▸ Recorded information:

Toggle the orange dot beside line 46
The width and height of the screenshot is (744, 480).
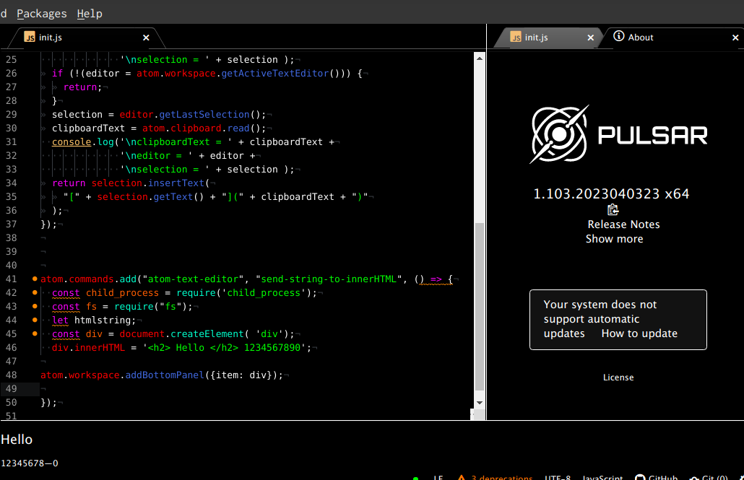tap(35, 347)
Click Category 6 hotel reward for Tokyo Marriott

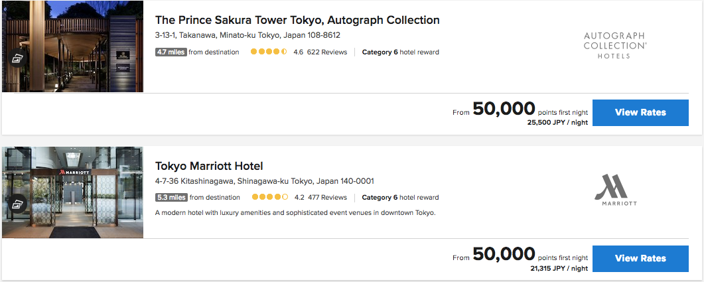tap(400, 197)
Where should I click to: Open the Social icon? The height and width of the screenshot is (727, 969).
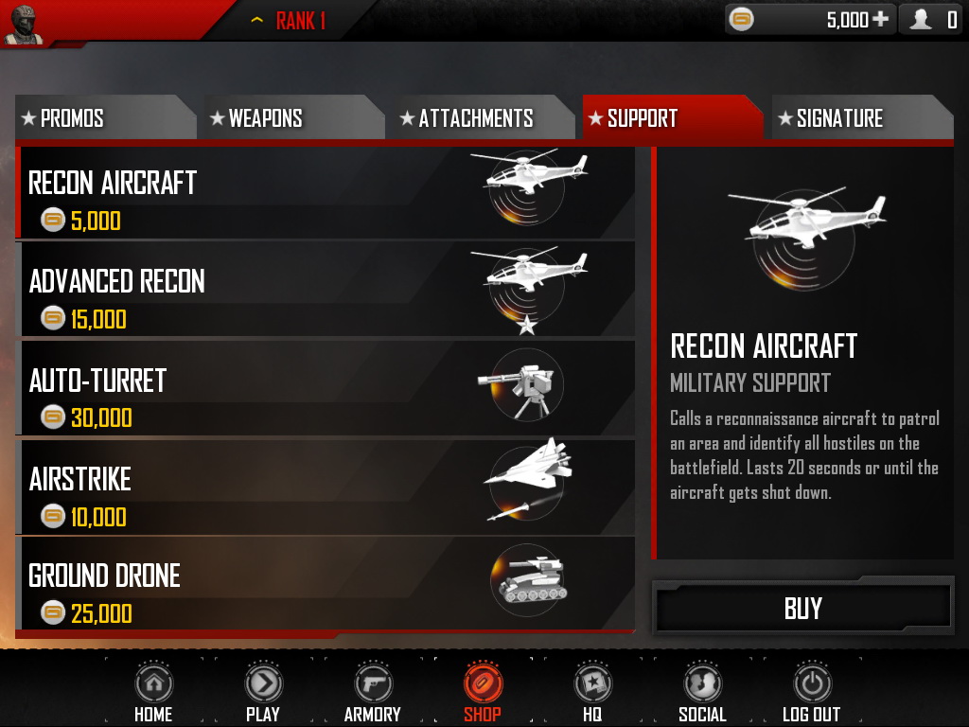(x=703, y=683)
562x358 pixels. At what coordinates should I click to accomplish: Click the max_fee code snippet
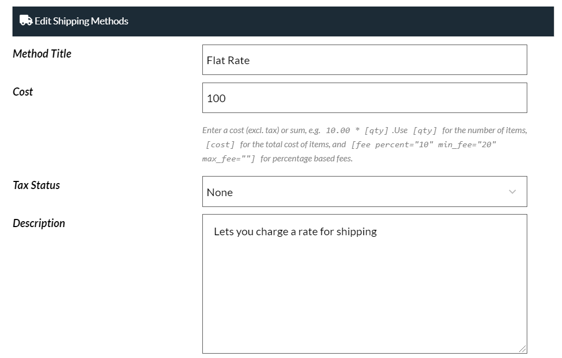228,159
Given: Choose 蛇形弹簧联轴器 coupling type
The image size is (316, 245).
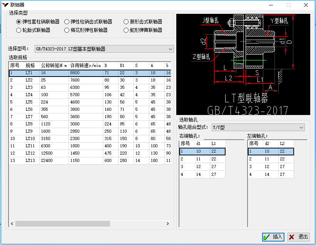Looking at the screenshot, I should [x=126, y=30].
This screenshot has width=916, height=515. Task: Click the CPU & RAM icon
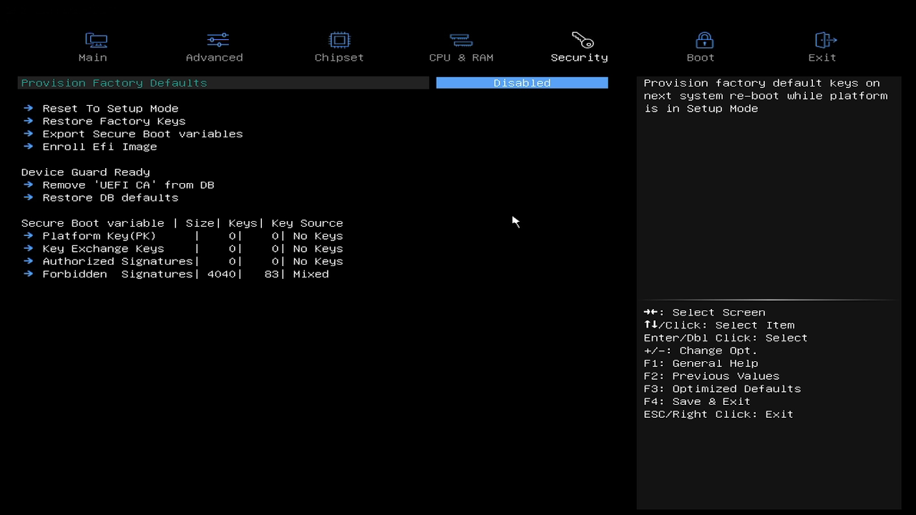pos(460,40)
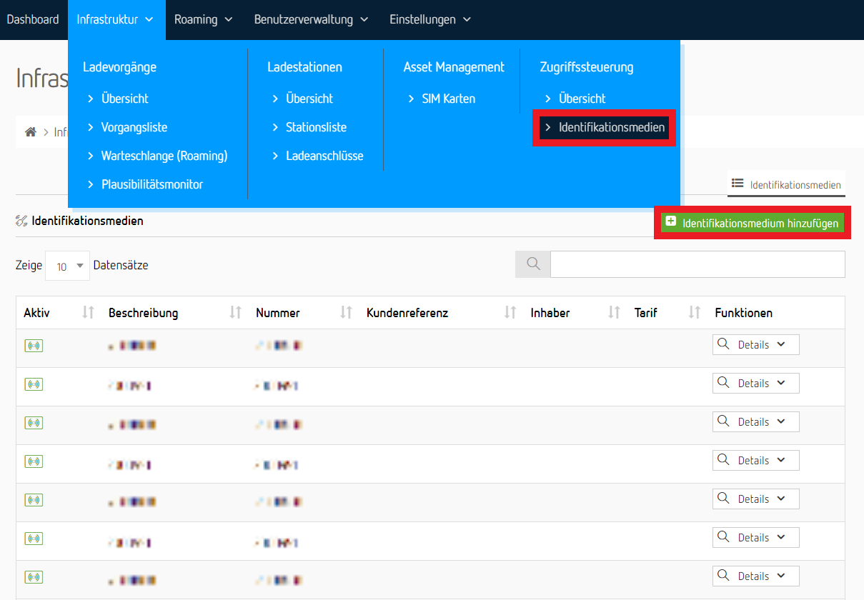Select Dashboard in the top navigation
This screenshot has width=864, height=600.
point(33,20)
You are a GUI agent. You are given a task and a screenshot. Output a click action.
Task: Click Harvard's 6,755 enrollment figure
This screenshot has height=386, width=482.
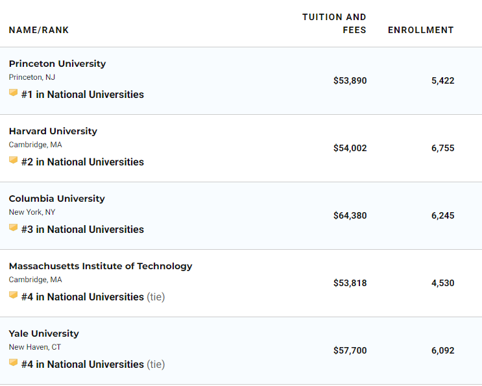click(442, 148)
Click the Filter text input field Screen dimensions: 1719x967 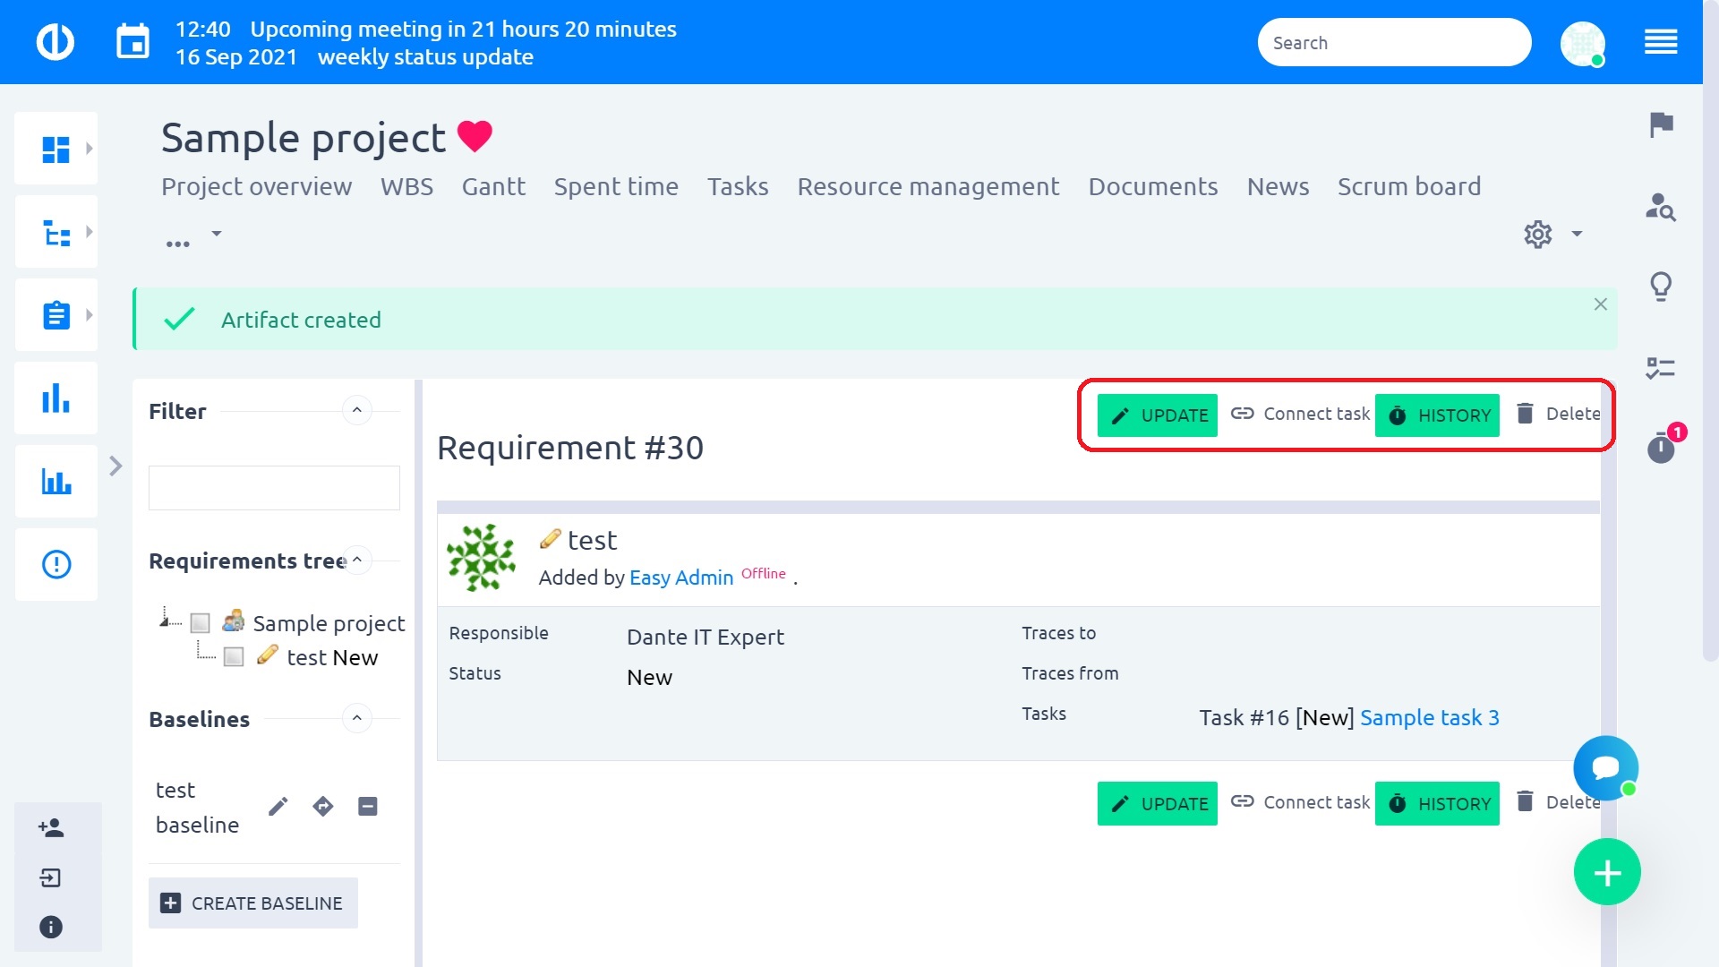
---
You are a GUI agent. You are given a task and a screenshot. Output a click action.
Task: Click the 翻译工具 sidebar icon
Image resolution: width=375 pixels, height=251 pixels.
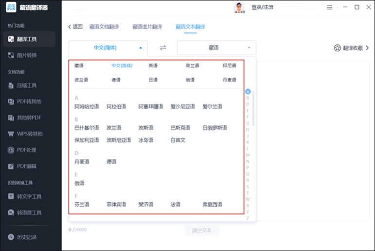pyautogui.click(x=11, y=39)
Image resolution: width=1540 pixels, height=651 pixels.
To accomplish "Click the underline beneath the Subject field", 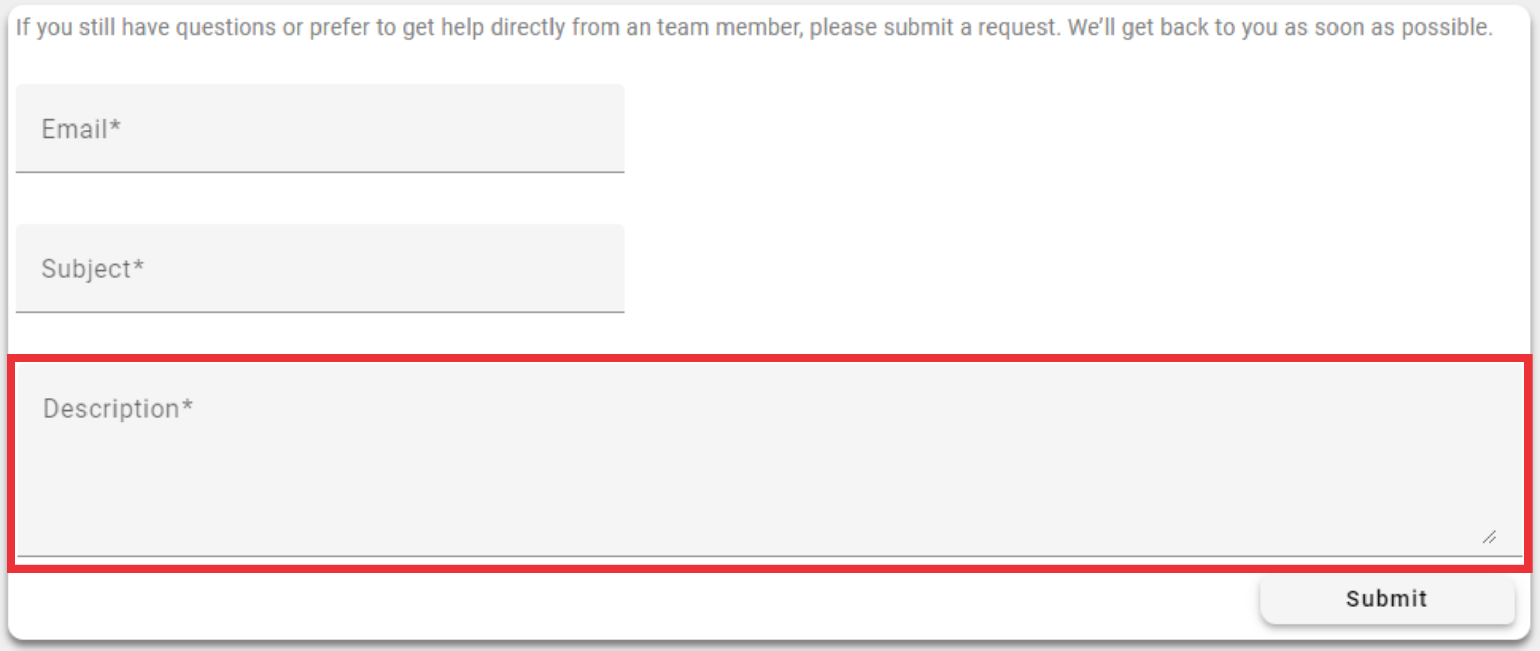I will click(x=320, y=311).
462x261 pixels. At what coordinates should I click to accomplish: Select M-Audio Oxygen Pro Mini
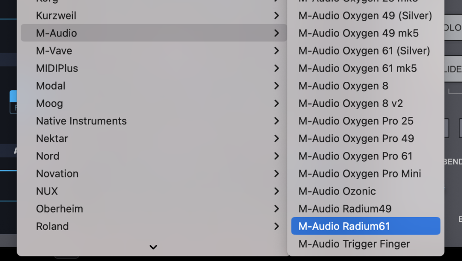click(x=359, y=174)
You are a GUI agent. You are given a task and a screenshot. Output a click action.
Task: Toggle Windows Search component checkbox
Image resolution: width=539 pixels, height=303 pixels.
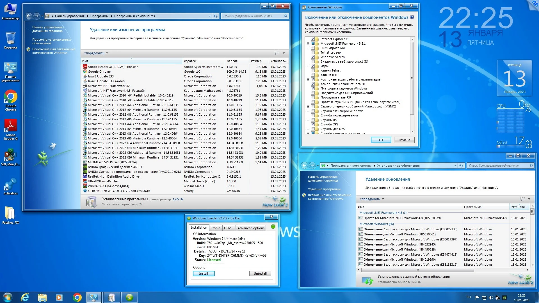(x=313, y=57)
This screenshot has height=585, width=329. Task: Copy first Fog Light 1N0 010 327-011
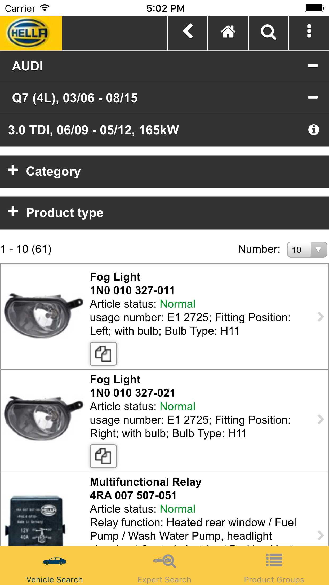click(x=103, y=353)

▸ Task: Update the lines starting with the line that contains "Click Category 6" and going on through the line that contains "Click the Filter" by replacing "icon" with "button", leaving everything else unchanged. Give only those lines, and leave the pictures out.

▸ Exercise response:
Click Category 6 hotel reward for Tokyo Marriott

tap(400, 197)
Where should I click to: Open the Social button? The height and width of the screenshot is (727, 969).
(x=703, y=683)
562x358 pixels. At what coordinates should I click to accomplish: Click the max_fee code snippet
228,159
Given: Choose 蛇形弹簧联轴器 coupling type
The image size is (316, 245).
Looking at the screenshot, I should [x=126, y=30].
This screenshot has width=916, height=515. Task: Click the CPU & RAM button
pos(460,40)
Select Dashboard in the top navigation
This screenshot has width=864, height=600.
point(33,20)
You are a GUI agent. You are given a task and a screenshot. Output a click action.
Task: Click Harvard's 6,755 enrollment figure
This screenshot has height=386, width=482.
click(442, 148)
Click the Filter text input field Screen dimensions: 1719x967 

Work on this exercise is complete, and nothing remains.